Groups or individuals interested in painting a box were given the chance to name preferred locations for their designs and McLeod’s team coordinated the logistics. Once the artists got their paperwork in, they received starter bins with pictures showing dimensions of the box and materials such as drop cloths, masks, wire brushes and orange traffic cones.
“We gave guidelines and then they would go off with their paint and we would just wait for them to come back,” McLeod said.
One of the project’s painters comes from the Hill.
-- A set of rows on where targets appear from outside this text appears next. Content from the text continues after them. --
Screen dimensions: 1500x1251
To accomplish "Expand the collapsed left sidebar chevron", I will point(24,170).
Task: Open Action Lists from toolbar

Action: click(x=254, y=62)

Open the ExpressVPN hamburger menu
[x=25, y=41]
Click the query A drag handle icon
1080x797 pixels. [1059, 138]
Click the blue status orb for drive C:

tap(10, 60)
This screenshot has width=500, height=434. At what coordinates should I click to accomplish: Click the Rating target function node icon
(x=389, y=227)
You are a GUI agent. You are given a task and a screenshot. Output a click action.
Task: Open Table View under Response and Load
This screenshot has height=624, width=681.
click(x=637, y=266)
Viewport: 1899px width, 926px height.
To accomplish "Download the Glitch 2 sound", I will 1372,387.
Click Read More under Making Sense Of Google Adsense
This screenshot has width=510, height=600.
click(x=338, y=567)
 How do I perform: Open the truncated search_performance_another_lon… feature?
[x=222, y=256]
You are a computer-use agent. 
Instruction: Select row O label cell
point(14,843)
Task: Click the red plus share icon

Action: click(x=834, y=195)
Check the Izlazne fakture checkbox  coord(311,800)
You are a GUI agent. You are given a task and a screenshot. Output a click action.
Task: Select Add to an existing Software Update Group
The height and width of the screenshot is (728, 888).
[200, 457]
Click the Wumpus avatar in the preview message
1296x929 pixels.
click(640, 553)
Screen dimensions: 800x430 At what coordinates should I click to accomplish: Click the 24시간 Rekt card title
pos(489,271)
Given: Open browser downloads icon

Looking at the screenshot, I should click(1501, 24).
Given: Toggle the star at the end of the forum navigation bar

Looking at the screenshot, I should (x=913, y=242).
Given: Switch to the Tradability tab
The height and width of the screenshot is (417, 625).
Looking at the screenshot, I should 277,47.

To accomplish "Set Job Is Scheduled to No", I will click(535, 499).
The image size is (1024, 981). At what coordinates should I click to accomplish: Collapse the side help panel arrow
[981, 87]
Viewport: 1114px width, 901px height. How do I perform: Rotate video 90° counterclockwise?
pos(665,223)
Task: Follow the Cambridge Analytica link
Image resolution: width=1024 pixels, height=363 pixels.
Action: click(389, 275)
Sara Allred, the scholars program coordinator at the Tisch College of Citizenship and Public Service, designed and painted two boxes near campus with her husband.
“I spend a lot of time facilitating these partnerships where Tisch Scholars are connected with community partners and use their skills to create some sort of positive change or effect within the community. So when I heard about this, I kind of jumped at it, because I do a lot of that work facilitating for students but I usually don’t have the time to do that work myself,” Allred said.
Allred, who previously worked as an art teacher in Baltimore City public schools, thought the project was a great way to use her artistic abilities and give back to the Medford community.
One of Allred’s boxes sits on the corner of Boston Ave. and Winthrop St. and features white elephants making their way across a crosswalk on a light blue background. The other, at Boston Ave. and Warner St., shows various colorful fruits and vegetables.
“I was getting to do my job but do it on a personal level. And it is also just cool to walk to work and walk by my garden one [the Warner St. box] every day,” Allred said.
It is not uncommon for Medford denizens or groups to take on more than one switchbox. Debbie Corleto, an art teacher at McGlynn Middle School in Medford, assembled a group of students to paint a box at Park St. and Salem St.
“I had already had students who did murals for the Mystic River Festival, so [this time] what we did was submit a design with scenes from around Medford. They assigned us the switchbox by the fire station ... and we did a picture of the Royall House, an owl from Brooks Estate and the Condon Shell on Route 16,” Corleto said.
However, when Corleto heard that there were switchboxes still to be painted, she took the opportunity to do one herself. While the students’ design displayed some of Medford’s historical landmarks, Corleto’s box showcases the city’s designation as a “Tree City USA” by the National Arbor Day Foundation.
“For mine, I had photographs from a photo contest that were of trees from [Tobert] Macdonald Park, because Medford is [a] ‘tree city,’” Corleto said.
Suzanne Fee, another art teacher at McGlynn, was eager to get involved with her student group, the McGlynn MUTS (Mural Up the School) Club. Along with fellow club adviser and social studies teacher Brian Villard, the group decided to extend the club’s mission into the community.